EXCERPT:
This task is holding the rtmutex, and it's just about to release the lock.

So.. I think the right questions to ask for further investigation is:

1. Which task locked the folio and why is it holding the lock for so long?
2. How severe is the memory pressure?
3. How much does debug options contribute to the stall?

> NMI Backtrace shows RCU threads (rcuc/X) on multiple CPUs are experiencing
> severe contention while trying to acquire the RT-Mutex in
> free_to_partial_list(). Similar contention traces were observed on other
> CPUs.

I wouldn't say it's a severe lock contention. One task is holding the lock,
and two tasks are waiting for the lock. We don't know how much these
tasks are waiting for the lock, but presumably not for too long as only
three tasks are using the lock.

Cheers,
Harry / Hyeonggon

> The core issue is that kmem_cache_node->list_lock is too hot to operate as
> a sleeping lock (RT-Mutex) under high contention scenarios. I've seeking
> community feedback on the best approach to ensure system stability while
> maintaining RT guarantees. Here’s my thought on a possible direction:
> 
> 1. Convert list_lock to raw_spinlock_t (Immediate Fix)
> 
>  The most straightforward solution is to change kmem_cache_node->list_lock
>  from spinlock_t to raw_spinlock_t. This ensures the lock remains a
>  non-sleeping spinlock even on PREEMPT_RT.
> 
>    - Pros:
>      Reliably resolves the deadlock by eliminating the RT-Mutex overhead.
>      Minimal code changes required.
> 
>    - Cons:
>      Reintroduces a traditional spinlock, which could theoretically
>      slightly increase latency for high-priority RT tasks. However, given
>      the very short critical section protected by this lock, this may be a
>      reasonable trade-off for stability.
> 
> 2. Reducing Lock Contention
> 
>  Instead of changing the lock type, we could reduce the frequency of
>  acquiring the node-level list_lock. Contention primarily occurs when
>  per-CPU partial lists (kmem_cache_cpu->partial) are flushed to the node
>  list (kmem_cache_node->partial).

DATA:
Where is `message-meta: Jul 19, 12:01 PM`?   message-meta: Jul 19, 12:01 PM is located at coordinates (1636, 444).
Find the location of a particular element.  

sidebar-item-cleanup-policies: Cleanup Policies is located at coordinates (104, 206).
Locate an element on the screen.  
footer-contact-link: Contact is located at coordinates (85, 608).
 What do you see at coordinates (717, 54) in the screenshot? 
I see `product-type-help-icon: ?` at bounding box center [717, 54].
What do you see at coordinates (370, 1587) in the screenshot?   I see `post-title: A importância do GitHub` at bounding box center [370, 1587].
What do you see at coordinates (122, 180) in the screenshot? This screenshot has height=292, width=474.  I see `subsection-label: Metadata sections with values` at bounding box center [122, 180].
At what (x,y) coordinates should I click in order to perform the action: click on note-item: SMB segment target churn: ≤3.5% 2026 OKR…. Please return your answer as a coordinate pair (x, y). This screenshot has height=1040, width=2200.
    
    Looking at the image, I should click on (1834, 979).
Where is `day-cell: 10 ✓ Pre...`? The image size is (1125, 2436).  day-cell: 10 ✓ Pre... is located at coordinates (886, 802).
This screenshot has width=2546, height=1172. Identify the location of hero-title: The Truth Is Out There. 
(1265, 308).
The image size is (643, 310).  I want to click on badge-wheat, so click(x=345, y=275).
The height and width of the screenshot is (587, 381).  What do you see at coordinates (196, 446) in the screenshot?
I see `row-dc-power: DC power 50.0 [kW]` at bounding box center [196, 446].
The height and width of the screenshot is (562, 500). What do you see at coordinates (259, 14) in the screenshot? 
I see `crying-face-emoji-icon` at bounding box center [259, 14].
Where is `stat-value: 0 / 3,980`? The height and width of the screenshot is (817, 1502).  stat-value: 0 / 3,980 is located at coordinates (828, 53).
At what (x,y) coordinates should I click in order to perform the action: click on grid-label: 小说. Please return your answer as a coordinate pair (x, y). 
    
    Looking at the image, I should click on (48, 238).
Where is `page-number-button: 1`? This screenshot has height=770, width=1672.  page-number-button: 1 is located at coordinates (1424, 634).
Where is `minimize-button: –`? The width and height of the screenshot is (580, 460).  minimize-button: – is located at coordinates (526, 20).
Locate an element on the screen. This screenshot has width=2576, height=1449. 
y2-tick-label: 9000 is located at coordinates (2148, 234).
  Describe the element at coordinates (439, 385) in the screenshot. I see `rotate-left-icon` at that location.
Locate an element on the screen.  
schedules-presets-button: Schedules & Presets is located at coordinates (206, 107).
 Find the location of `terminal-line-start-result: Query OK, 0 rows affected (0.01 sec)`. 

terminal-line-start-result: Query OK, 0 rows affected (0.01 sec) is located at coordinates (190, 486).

TASK PROMPT: Continue the reply about list_lock contention under PREEMPT_RT, picking up right after its last sentence.

ANSWER BOX:
>  Tuning and Batching: We could adjust the thresholds in flush_cpu_slab()
>  or enhance batch processing when moving slabs to reduce the number of
>  lock acquisitions.
> 
>    - Pros:
>      Improves overall SLUB scalability while maintaining PREEMPT_RT locking
>      semantics (using RT-Mutexes).
> 
>    - Cons:
>      Implementation and tuning are complex. It may increase per-CPU memory
>      usage and might not entirely resolve contention under extreme loads.
> 
> 3. Deferring Node List Updates
> 
>  A structural change to avoid acquiring the list_lock (RT-Mutex) in the
>  memory freeing fast path. Instead of moving slabs to the node list
>  immediately by the task freeing the memory (especially in RCU callback
>  context), this work could be deferred to a dedicated workqueue or kthread.
> 
>    - Pros:
>      Removes heavy RT-Mutex acquisition from the fast path, potentially
>      improving response times.
> 
>    - Cons:
>      Adds significant complexity to the SLUB architecture. It might impact
>      performance in non-RT environments or delay memory reclamation.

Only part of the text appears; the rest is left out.